HDFS replication polices
Connectivity required | Default Port | Type | Description |
---|---|---|---|
Data transfer from classic cluster hosts to cloud storage | 80 or 443 (TLS) | Outbound | Outgoing port. All classic cluster nodes must be able to access S3/ADLS Gen2 endpoint. |
Classic cluster | 6000-6049 for CCMv1 443 for CCMv2 |
Outbound | Connecting source classic cluster to the Cloudera Management
Console through Cluster Connectivity Manager (CCM). For more information, see Outbound network access for CCM, and CCM overview. |
Hive replication polices
Connectivity required for | Default Port | Port opened toward | Description |
---|---|---|---|
Data transfer from classic cluster hosts to cloud storage | 80 or 443 (TLS) | Outbound towards cloud provider public hosts (For example, AWS) | Outgoing port. All classic cluster nodes must be able to access S3/ADLS Gen2 endpoint. |
Cloudera Manager Admin Console HTTP | 7180 or 7183 (when TLS enabled) | Inbound towards destination Cloudera Public Cloud Cloudera Manager host | Incoming port. Open on the source cluster to enable the target Cloudera Manager in cloud to communicate to the on-premises Cloudera Manager. |
Classic cluster | 6000-6049 for CCMv1 443 for CCMv2 |
Outbound towards Cloudera Public Cloud Control Plane (CCM and cluster proxy) |
Connecting the source classic cluster to the Cloudera Management Console through Cluster Connectivity Manager (CCM) For more information, see Outbound network access for CCM, and CCM overview. |
HBase replication policies
The following ports must be open and available for Replication Manager for HBase replication policies:
Service | Ports | Ports opened toward | Description |
---|---|---|---|
Destination hosts of the AWS cluster or ADLS cluster (target cluster), and the Cloudera Manager server port on the source cluster | 2181 and 16020 | Outbound in destination Zookeeper and HBase RegionServer host(s) | Verify whether the ports 16020 for worker security group and 2181 for worker, master, and leader groups are open for connection from the source cluster to the destination cluster on AWS or Azure. This ensures that the source HBase service can communicate with Zookeeper and HBase services on the destination hosts uninterruptedly. For more information, see Ports for HBase replication. |
HMaster | 16000 | Outbound in destination HBase Master host(s) | Open the port on the Master Nodes (HBase Master Node and any
back-up HBase Master node). Before you select the Validate Replication option during the first HBase replication policy creation between two specific clusters, you must ensure that the port is open on the target cluster. |
Cloudera Manager Admin Console HTTP | 7180 or 7183 | Inbound towards destination Cloudera Public Cloud Cloudera Manager host | Open on the source cluster to enable Data lake Cloudera Manager to communicate to the on-premises Cloudera Manager. Connects to destination SDX Data Lake Cloudera Manager. |
Cluster Connectivity Manager (CCM) for CCMv1 |
6000-6049 | For Cloudera Public Cloud Control Plane (CCM and Cluster Proxy) | Required for SSL connections to the Control Plane via CCM to communicate with Replication Manager. |
Data transfer from secondary node for AWS / ADLS Gen2 for CCMv2 |
80 or 443 | Outbound towards data transfer from secondary node for AWS / ADLS Gen2 | Outgoing port. Open on all the HDFS nodes for AWS and ADLS Gen2. |
Data Lake cluster | 8443 | On destination Cloudera Public Cloud Cloudera Manager/Knox host.

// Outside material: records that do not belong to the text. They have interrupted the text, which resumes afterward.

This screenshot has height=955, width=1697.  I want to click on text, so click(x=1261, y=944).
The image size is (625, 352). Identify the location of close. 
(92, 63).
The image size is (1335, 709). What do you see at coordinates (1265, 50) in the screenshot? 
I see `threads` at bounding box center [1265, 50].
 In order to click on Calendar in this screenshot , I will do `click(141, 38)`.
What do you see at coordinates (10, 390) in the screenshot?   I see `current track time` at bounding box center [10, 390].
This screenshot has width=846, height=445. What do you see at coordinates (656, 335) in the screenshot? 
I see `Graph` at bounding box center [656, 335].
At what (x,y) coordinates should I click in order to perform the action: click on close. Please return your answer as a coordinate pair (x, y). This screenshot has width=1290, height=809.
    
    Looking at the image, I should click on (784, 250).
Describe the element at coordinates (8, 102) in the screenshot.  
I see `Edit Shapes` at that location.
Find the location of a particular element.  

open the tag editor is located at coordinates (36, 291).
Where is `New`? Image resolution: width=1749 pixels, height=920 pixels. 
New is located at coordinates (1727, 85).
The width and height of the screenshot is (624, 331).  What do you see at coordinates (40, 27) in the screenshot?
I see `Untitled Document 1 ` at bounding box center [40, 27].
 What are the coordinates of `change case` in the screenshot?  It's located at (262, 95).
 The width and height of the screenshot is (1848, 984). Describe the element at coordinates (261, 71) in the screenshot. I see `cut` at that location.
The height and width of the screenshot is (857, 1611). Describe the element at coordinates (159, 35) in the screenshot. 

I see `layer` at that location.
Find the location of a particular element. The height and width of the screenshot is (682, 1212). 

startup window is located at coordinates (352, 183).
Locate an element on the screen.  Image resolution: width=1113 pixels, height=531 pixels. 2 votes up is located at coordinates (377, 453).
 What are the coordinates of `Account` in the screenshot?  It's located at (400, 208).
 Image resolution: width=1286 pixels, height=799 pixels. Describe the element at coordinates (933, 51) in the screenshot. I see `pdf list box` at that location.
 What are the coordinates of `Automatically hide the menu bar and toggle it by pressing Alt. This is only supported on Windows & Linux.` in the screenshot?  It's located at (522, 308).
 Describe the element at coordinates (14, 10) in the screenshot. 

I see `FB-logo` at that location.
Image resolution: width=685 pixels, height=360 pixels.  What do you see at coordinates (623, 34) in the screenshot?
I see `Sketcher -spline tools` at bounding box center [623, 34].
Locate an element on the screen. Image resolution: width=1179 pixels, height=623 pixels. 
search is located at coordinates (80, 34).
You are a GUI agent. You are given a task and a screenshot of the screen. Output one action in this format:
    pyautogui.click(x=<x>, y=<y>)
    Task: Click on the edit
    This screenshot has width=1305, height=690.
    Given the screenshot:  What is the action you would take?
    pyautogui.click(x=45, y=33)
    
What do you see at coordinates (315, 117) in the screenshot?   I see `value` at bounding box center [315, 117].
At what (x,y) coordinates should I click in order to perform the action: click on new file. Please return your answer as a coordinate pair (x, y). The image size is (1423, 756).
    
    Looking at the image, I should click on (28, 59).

(applicable when Knox is available on the on-premises source cluster) |
Outgoing port. Configure the port on the Data Lake cluster as the outgoing port for Cloudera Management Console to communicate with Cloudera Manager and Knox. |
Best practices
- Ensure that the on-premises cluster (port 443) can access the https://login.microsoftonline.com endpoint. This is because the Hadoop client in the on-premises cluster (CDH/Cloudera Private Cloud Base) connects to the endpoint to acquire the access tokens before it connects to Azure ADLS storage. For more information, see the General Azure guidelines row in the Azure-specific endpoints table.
- Ensure that the steps mentioned in the General Azure guidelines and Azure Data Lake Storage Gen 2 rows in the Azure-specific endpoints table are complete so that the endpoint connects to the target path successfully.